Though not confirming whether Maven would one day begin in California, she said, “Historically what we normally do is pilot” such a program. General Motors is also in talks with the San Francisco Municipal Transportation Agency for new programs — perhaps even autonomous vehicles — to be included in its newest federal innovation “Smart Cities” grant request.
San Francisco is currently a finalist for that Federal Department of Transportation grant for $40 million toward “future” transit.
If the CPUC ruled to exclude leased vehicles “would drastically alter what we’re able to offer The City as part of the proposal,” Martinez said.
Two local California entities, the SFMTA and San Francisco International Airport, both took issue with the term “personal vehicle” to include leased vehicles.
Critics of that practice contend drivers are no longer “sharing” if instead of using their own vehicles, they use leased vehicles specifically for driving for Lyft or Uber.
Kate Toran, head of the SFMTA’s taxi division, previously told the Examiner that leasing vehicles twists the meaning of “ridesharing.”
The SFMTA opposes leased cars being defined as personal vehicles.
“[The companies] started by calling themselves [ride-hailing]. You as a driver just happened to have an empty seat.

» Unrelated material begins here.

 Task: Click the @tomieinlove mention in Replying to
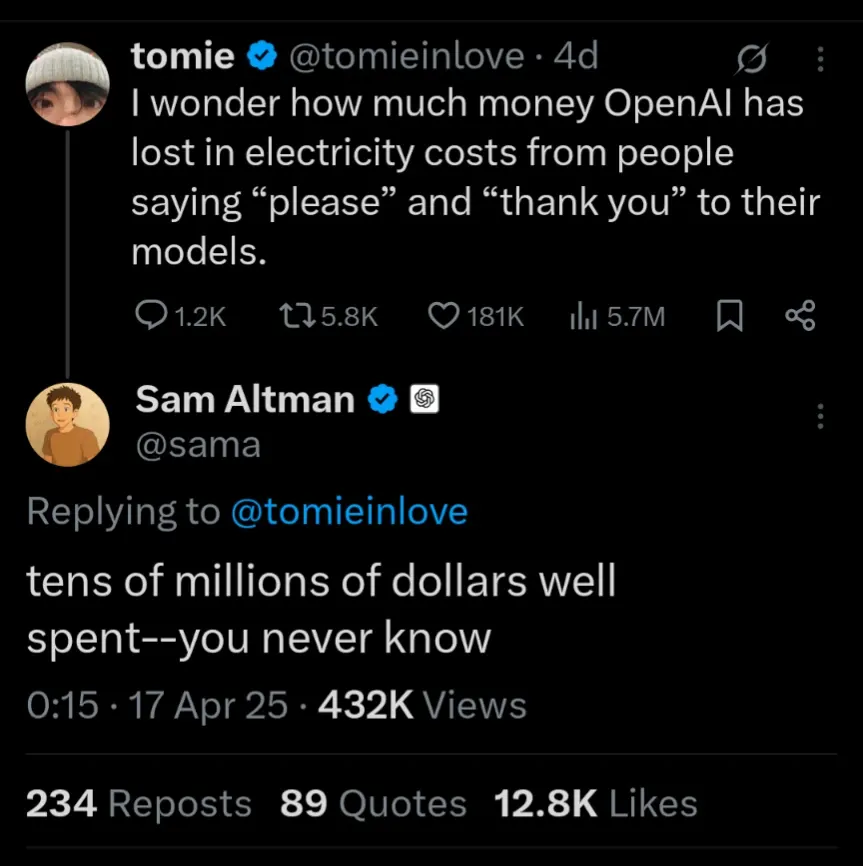[349, 512]

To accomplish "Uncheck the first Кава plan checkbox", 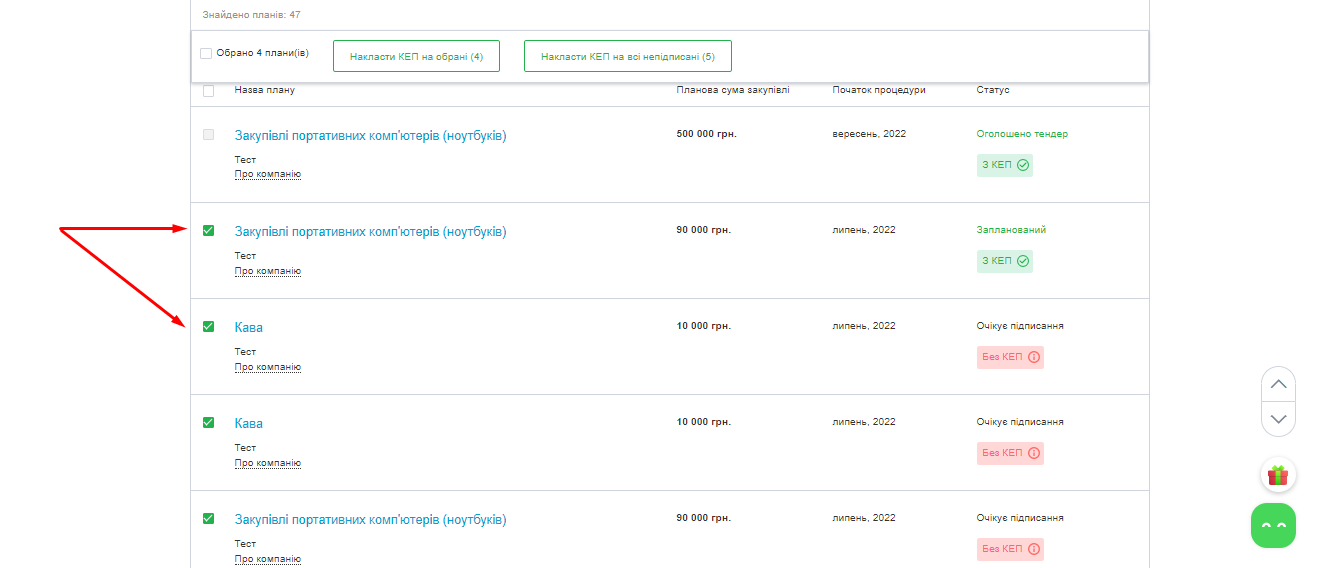I will [208, 326].
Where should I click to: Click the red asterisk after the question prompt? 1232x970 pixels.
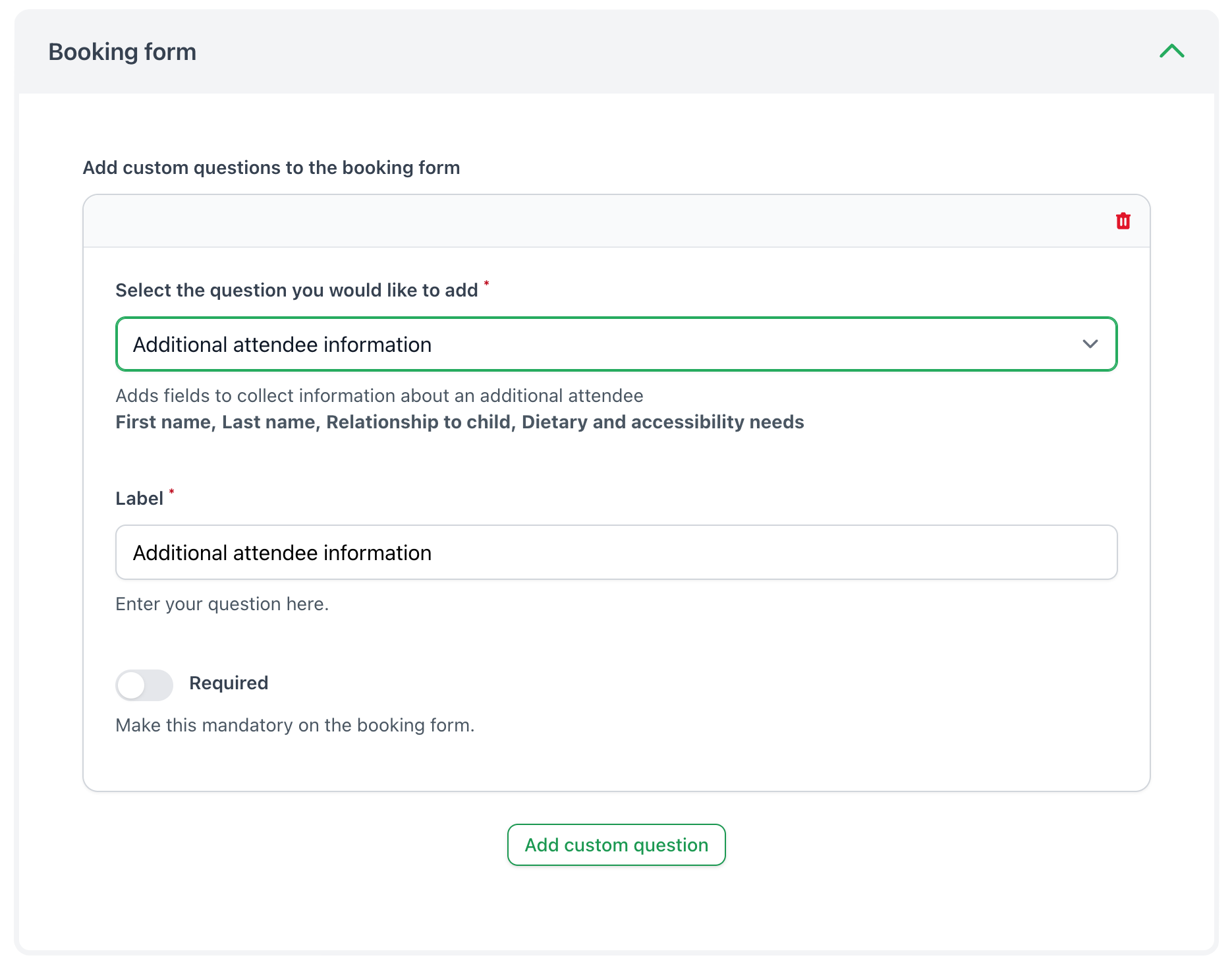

That was the sharing,” Toran said.
If Uber and Lyft drivers can lease vehicles, she said, “To me, that’s a commercial transaction. That’s getting more and more like a taxi service, and less like, ‘sharing.’”
Ultimately, the commission wrote new language into the Phase II regulations to decide the fate of leased vehicles, as well as fingerprint background checks for rideshare drivers, in its Phase III proceedings.
Many other new regulations around Lyft and Uber vehicles were passed.
Among Commissioner Liane M. Randolph and CPUC Administrative Law Judge Robert R. Mason’s 15 proposed new “Phase II” regulations for Uber, Lyft and other TNCs are some tighter regulations, which bring TNCs more in line with the taxi industry. Those include increasing the frequency of vehicle inspections, tighter background checks for TNCs which mainly drive unaccompanied minors, annual reports on “fare-splitting” (like UberPool and Lyft Line services), and increased records transparency.
Uber and Lyft will now need to open their books to the CPUC on proof of required liability insurance, criminal background check information, driver’s licenses and driving records, and vehicle inspection records.
They will also face greater transparency in revealing driver suspensions, deactivations, and subsequent reactivations.